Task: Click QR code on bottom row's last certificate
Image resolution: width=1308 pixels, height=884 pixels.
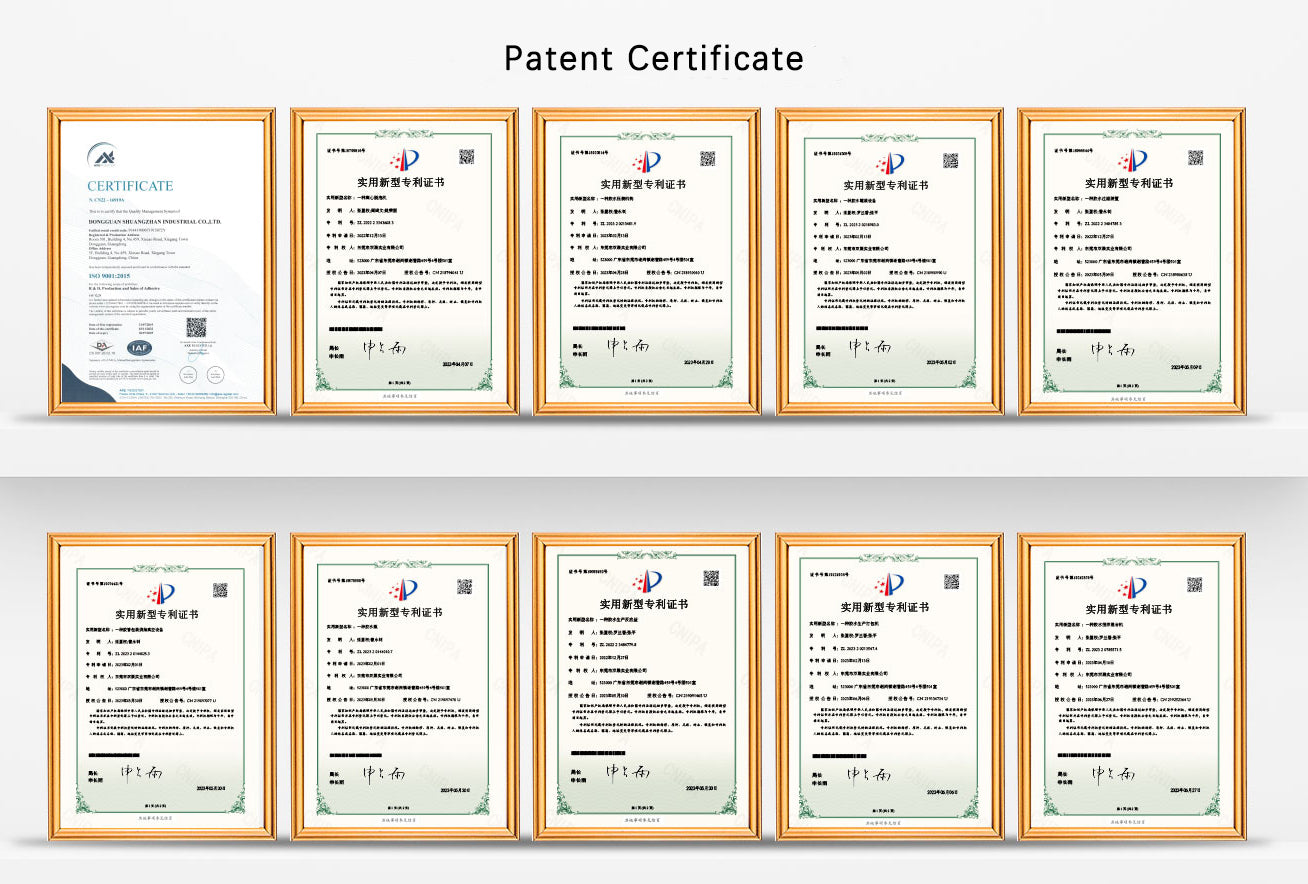Action: (x=1196, y=582)
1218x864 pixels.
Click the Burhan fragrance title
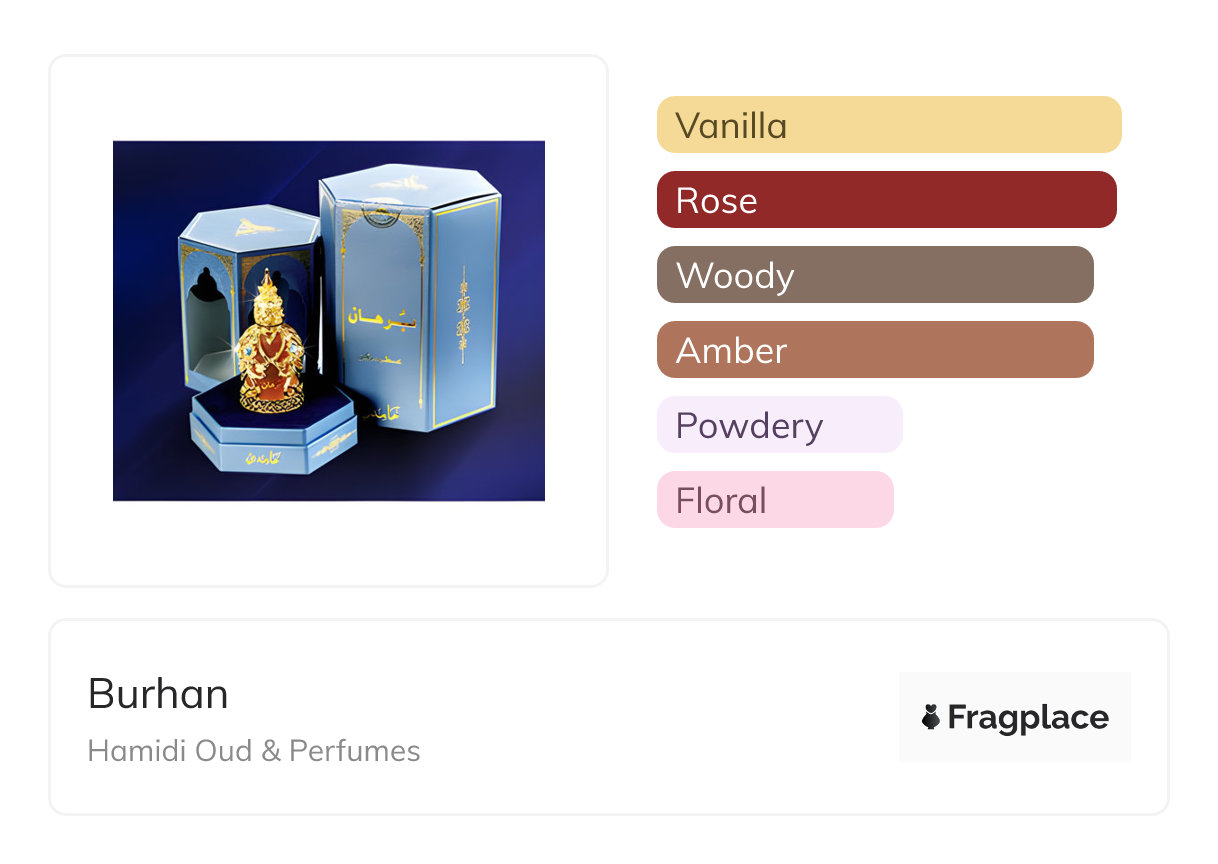[x=158, y=694]
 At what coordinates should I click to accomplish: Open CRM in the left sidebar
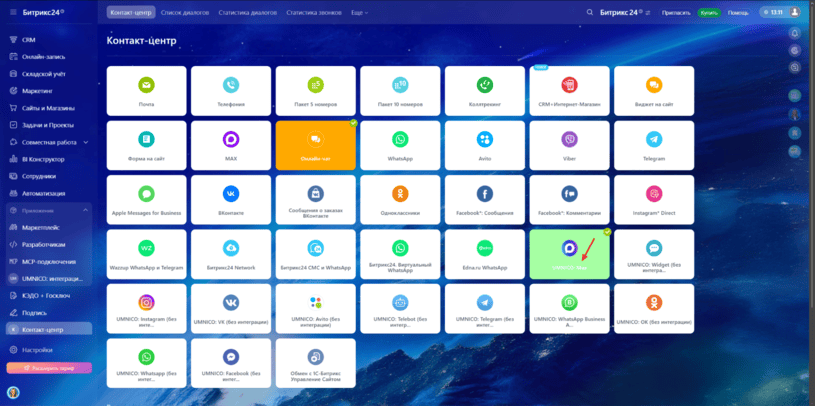29,40
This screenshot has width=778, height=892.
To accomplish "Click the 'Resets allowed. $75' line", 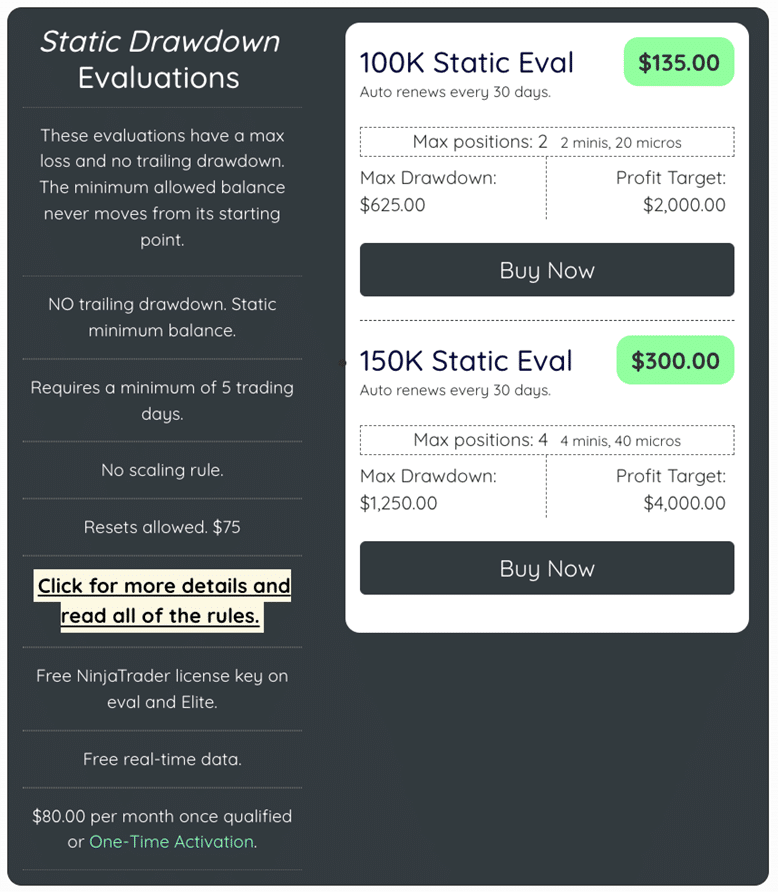I will 162,527.
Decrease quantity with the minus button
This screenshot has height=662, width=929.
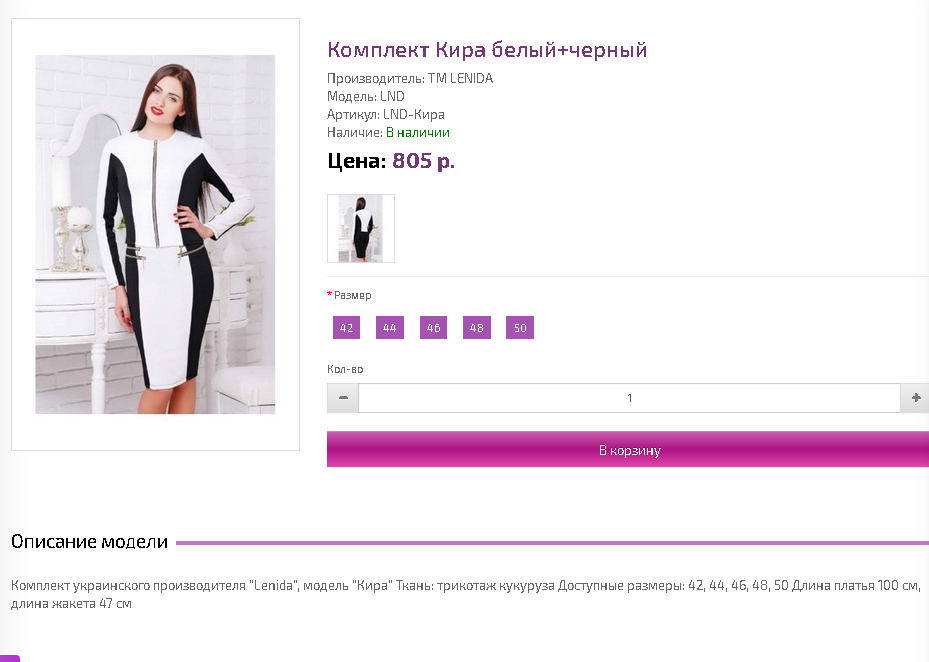click(x=343, y=398)
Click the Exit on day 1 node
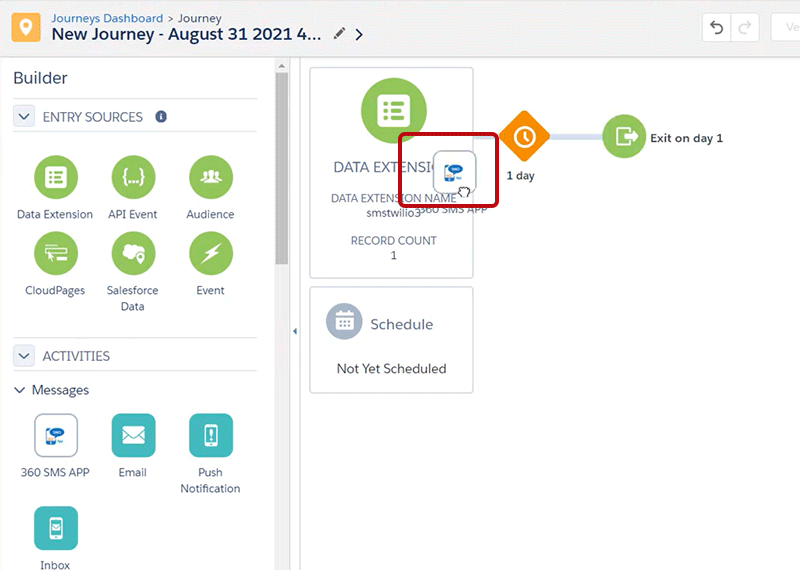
--
- **Instructions to follow**: From the line containing "Decrease quantity with the minus button" to the last line of the records, inclusive, output the lines exactly as written and nothing else; leave out the pictures.

- **Answer section**:
Decrease quantity with the minus button
This screenshot has height=662, width=929.
click(x=343, y=398)
Click the Exit on day 1 node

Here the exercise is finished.